August Feature

Team Fox


Team Fox is the grassroots community fundraising program at The  Michael J. Fox Foundation. Each year, thousands of Team Fox members  worldwide turn their passions and interests into unique fundraising  events and athletic feats.

To date, our members have raised over $70 million for Parkinson's research. You too can make a difference.

Click on the link below to find out more about why you should join Team Fox

100% Patient Focused

Our team works tirelessly every day with one urgent goal in mind:  Accelerating breakthroughs patients can feel in their everyday lives.

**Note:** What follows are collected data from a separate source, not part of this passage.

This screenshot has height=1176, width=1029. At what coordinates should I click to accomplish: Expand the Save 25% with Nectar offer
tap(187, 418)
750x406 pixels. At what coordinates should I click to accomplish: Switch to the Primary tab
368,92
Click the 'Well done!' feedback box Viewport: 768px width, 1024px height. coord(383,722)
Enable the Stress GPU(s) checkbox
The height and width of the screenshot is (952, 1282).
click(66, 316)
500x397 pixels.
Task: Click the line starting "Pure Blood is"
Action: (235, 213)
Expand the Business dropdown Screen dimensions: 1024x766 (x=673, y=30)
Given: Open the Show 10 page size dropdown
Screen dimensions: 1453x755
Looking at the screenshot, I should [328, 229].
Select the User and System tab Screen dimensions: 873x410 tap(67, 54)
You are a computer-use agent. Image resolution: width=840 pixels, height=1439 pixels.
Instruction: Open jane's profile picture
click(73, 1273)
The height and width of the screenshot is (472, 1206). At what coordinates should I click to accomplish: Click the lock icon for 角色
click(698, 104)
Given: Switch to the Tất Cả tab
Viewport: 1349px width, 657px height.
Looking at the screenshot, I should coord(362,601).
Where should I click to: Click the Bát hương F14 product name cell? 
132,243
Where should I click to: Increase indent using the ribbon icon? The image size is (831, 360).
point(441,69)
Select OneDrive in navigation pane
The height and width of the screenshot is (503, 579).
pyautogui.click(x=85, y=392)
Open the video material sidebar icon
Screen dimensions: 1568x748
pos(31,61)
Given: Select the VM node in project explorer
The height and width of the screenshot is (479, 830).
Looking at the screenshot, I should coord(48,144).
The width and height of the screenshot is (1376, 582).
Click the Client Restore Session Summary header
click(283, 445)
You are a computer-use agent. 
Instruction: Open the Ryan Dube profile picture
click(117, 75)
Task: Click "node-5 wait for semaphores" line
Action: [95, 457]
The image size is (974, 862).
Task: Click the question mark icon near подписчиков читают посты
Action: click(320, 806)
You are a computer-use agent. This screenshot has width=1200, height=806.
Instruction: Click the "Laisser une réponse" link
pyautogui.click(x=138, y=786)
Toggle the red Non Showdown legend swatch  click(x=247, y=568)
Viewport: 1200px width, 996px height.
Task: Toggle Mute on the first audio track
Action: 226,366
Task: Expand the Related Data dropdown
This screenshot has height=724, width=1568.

We  strive to make progress in the following key areas by evaluating risk,  opportunities, and challenges through a patient-focused lens:

  • Speed treatments that can slow, stop or reverse the progression of Parkinson's disease
  • Speed better treatments for the currently unaddressed or under-addressed symptoms of Parkinson's disease
  • Speed treatments to address or avoid the debilitating side effects of current Parkinson's disease drugs

We are obsessed with efficiency.

We operate with a focused sense of optimistic urgency to find a cure  for Parkinson's and to ensure the development of improved therapies for  people living with Parkinson's today. We won't stop until a cure is  found. We're on it.

We won't stop until a cure is found.

We take pride in all our accomplishments so far. But ultimately we  have only one definition of success: Scientific solutions that produce  tangible improvements in patients' lives.

We are risk-takers and problem-solvers.

From inception, MJFF has invested in high-risk, high-reward research  targets; an approach that in 10 short years has transformed the broader  approach in the PD research field.

Michael’s Story


Though he would not share the news with the public for another seven  years, Fox was diagnosed with young-onset Parkinson's disease in 1991.  Upon disclosing his condition in 1998, he committed himself to the  campaign for increased Parkinson's research. Fox announced his  retirement from "Spin City" in January 2000, effective upon the  completion of his fourth season and 100th episode. Expressing pride in  the show, its talented cast, writers, and creative team, he explained  that new priorities made this the right time to step away from the  demands of a weekly series. Later that year he launched The Michael J.  Fox Foundation for Parkinson's Research, which the New York Times  has called "the most credible voice on Parkinson's research in the  world." Today the largest nonprofit funder of Parkinson's drug  development in the world, the Foundation has galvanized the search for a  cure for Parkinson's disease, and Michael is widely admired for his  tireless work as a patient advocate.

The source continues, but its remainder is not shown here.